4.2.5. Change Detection Analysis
Change detection analysis plays a pivotal role in understanding how land use and land cover (LULC) have evolved over time. In this study, we applied our trained Convolutional Neural Network (CNN) model to predict LULC classes for Sentinel-2 images captured in 1980, enabling us to identify and quantify changes compared to data from 2020.
To begin the change detection process, we utilized the CNN model trained on the earlier dataset. The model was applied to the preprocessed Sentinel-2 imagery for 2022, where it generated classification maps for each pixel, assigning a predicted LULC class based on the features learned during training. This prediction process involved feeding the model with images processed in the same manner as the training data, ensuring consistency in multi-channel inputs corresponding to the nine spectral bands of Sentinel-2.
Once classification maps for 1950, 1980 and 2020 were obtained, we proceeded to generate change detection maps that visually and quantitatively represent the changes in land cover over the four-year period. The change detection methodology involved a pixel-by-pixel comparison of the predicted LULC classes from both years. By overlaying the classification maps, we were able to identify where changes had occurred.
A change detection matrix was created to systematically categorize all possible transitions between LULC classes. This matrix indicated whether urban land had converted to agricultural land, whether forest areas had been lost, or if new water bodies had formed. The categories defined in this analysis included “No Change,” which represented pixels that retained the same LULC class in both years, and “Conversion,” which captured pixels transitioning from one class to another. Each conversion was further broken down into specific transitions, such as urban to agricultural or forest to urban. Additionally, “New Class” was identified for pixels that changed from an unclassified state to a specific LULC class.
To facilitate interpretation, the results were visualized using Geographic Information System (GIS) software. Change detection maps were created to visually represent areas of change, employing different colors to signify various types of transitions. Heat maps were also generated to indicate the intensity of changes across the study area, highlighting regions experiencing significant land cover transformations. Annotated maps provided context regarding these changes, such as urban expansion zones, deforestation sites, and areas undergoing agricultural conversion.
In addition to visual representation, a quantitative analysis was conducted to summarize the extent and magnitude of the observed changes. This involved calculating the total area affected by each type of change using GIS tools, providing metrics in hectares or square kilometers. The percentage change in each LULC class was determined by comparing the area of each class in one year to its area in another her, offering insights into the relative impact of changes on the landscape.
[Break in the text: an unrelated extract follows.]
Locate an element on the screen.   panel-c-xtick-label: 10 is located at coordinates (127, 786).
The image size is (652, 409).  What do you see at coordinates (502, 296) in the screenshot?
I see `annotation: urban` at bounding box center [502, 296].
Statistical tests may also be applied to assess the significance of observed changes, particularly in light of local environmental policies or urban planning initiatives.
The interpretation of results was crucial in understanding the implications of LULC changes. The analysis revealed patterns of urban expansion, highlighting areas where agricultural land was converted into urban uses, thereby informing urban planners and policymakers. Changes in forest cover or water bodies indicated potential environmental degradation or restoration efforts, prompting further investigation into the causes and implications of such changes. Ultimately, this comprehensive change detection analysis provided valuable insights into the dynamics of land use and land cover changes in the Porto region, supporting informed decision-making for sustainable land management and urban planning.
4.3. Results
For the fives classes in the LULC classification: (1) Artificial Built Elements, ABE; (2) Trees and Shrubs, TRS; (3) Herbaceous, HER; (4) Sparsely Vegetated—Terrestrial, SPV; and (5) Sparsely Vegetated—Aquatic, AQU., the confusion matrix in
Figure 1 was obtained.
From the confusion matrix, various performance metrics can be calculated and are shown in
Table 1
Table 1.
Classification results for 2020, show different metrics.
Table 1.
Classification results for 2020, show different metrics.
| Class |
Recall |
Precision |
F1 Score |
| Artificial Built Elements, ABE |
0.945 |
0.978 |
0.961 |
| Trees and Shrubs, TRS |
0.931 |
0.951 |
0.941 |
| Herbaceous Cover (HER) |
0.9205 |
0.95 |
0.932 |
| Sparsely Vegetated—Terrestrial, SPV |
0.929 |
0.963 |
0.946 |
| Sparsely Vegetated—Aquatic (AQU) |
0.938 |
0.938 |
0.938 |
| Overall Accuracy |
0.9205 |
|
|
The CNN achieved an overall accuracy of 92% on the testing dataset, with a Kappa coefficient of 0.88. The F1-scores for individual classes varied, with urban areas achieving the highest scores due to their distinct spectral signatures.
The change detection analysis revealed significant urban expansion in Porto, particularly in previously agricultural areas. Notably, urban land cover increased by approximately 15%, while agricultural land decreased correspondingly. The analysis also identified areas of deforestation and changes in water bodies, indicating shifts in land use patterns. Change detection maps were generated using GIS software, visually representing areas of change. The maps highlighted urban sprawl, conversion of agricultural land to urban use, and changes in green spaces.
From 1950 to 2020, Porto experienced considerable urban development, marked by a significant rise in artificial land use at the expense of green spaces
Figure 2. In 1950, the city had two main urban areas: one smaller zone in the southwest near the Douro River estuary and a larger urban core located in the central-southern part. Over the years, these urban areas expanded significantly, with the urban land cover (ULC) increasing from 31% in 1950 to 62% in 2020, resulting in an almost continuous urban landscape.
Even with this substantial growth in urbanized land, the number of individual artificial built elements remained relatively constant. This indicates that instead of new urban areas forming, the existing ones simply grew larger. This pattern highlights a trend of urban consolidation, where the development of the city focused on intensifying and expanding established urban spaces rather than creating entirely new regions.
Significant areas of tree-covered vegetation (Forest) are primarily located in the outskirts of Porto, particularly at the western and eastern ends, with most of these areas preserved since the mid-20th century (
Figure 2). As a result, the percentage of tree cover within the city, along with the number of patches, has remained relatively stable from 1950 to 2020, ranging from 22% to 25% in coverage and between 750 and 783 patches (
Figure 2). Conversely, the city has seen a dramatic decline in herbaceous cover (HER), in 1950, herbaceous vegetation dominated the landscape with about 40% coverage, which plummeted to just 10% by 2020 (
Figure 2 and
Figure 3). A visual assessment of land cover maps, particularly through analyzing the increase in the number of patches alongside the decrease in coverage percentage, reveals that herbaceous habitats have been the most significantly impacted in terms of both availability and connectivity.
While the classes of Sparsely Vegetated—Terrestrial (SPV) and Sparsely Vegetated—Aquatic (AQU) are recognized as part of ecologically important habitats, they have remained stable throughout the period from 1950 to 2020 and are minimal in this study area (always less than 5%;
Figure 3). Therefore, SPV and AQU will not be analyzed in depth, as their impact on the interpretation of land cover changes in Porto is limited.